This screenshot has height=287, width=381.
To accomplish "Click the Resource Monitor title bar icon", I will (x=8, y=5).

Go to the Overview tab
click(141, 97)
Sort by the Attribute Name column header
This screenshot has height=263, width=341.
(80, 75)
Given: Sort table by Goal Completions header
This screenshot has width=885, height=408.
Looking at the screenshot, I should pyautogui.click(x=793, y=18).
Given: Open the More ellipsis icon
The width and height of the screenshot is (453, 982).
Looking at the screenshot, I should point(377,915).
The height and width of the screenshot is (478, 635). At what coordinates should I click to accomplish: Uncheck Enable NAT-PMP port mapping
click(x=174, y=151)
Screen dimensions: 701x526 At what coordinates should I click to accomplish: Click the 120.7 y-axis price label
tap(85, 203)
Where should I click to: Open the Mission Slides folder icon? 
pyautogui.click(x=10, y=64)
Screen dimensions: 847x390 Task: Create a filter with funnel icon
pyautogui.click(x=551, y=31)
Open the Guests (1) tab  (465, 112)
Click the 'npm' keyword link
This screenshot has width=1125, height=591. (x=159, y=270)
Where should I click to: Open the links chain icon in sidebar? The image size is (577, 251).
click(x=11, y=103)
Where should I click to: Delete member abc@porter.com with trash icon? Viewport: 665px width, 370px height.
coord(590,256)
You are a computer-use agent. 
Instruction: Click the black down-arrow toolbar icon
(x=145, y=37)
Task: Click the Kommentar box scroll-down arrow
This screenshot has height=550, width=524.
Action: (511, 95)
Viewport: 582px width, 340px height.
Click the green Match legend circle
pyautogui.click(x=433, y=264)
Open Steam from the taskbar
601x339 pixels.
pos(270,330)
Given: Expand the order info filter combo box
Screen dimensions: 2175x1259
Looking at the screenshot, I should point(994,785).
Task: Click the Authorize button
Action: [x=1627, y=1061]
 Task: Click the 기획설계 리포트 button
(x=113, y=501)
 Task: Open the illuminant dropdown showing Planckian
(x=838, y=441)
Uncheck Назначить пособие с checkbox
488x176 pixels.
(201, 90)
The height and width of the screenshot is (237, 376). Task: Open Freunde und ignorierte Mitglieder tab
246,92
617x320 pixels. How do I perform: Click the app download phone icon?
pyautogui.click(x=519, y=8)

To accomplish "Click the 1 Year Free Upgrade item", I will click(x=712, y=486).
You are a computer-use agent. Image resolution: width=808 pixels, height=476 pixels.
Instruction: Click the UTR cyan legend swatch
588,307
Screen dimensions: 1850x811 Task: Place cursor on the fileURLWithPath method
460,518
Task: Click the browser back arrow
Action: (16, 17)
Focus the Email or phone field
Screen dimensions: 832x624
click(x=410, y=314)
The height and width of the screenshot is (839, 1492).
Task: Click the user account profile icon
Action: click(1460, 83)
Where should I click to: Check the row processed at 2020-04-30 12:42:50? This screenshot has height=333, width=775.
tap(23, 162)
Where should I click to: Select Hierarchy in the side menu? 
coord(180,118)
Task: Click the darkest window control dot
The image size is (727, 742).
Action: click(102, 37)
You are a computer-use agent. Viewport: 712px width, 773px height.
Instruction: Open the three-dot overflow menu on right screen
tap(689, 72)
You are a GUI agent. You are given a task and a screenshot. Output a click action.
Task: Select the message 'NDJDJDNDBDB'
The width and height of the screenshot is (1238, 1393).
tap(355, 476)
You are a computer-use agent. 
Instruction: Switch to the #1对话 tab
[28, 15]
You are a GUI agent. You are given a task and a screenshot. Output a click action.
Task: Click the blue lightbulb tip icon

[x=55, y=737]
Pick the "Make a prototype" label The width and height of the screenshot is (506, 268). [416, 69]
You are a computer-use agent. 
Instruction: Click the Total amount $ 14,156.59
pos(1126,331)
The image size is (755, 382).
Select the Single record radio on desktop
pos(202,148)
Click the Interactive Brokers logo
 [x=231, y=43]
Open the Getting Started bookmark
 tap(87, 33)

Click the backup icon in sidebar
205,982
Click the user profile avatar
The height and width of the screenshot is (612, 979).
________________________
> **Aim**
Pull out every line of the records that contains the word "phone", and note that case matters.

> **The result**
617x320 pixels. How do I perform: Click the app download phone icon?
Focus the Email or phone field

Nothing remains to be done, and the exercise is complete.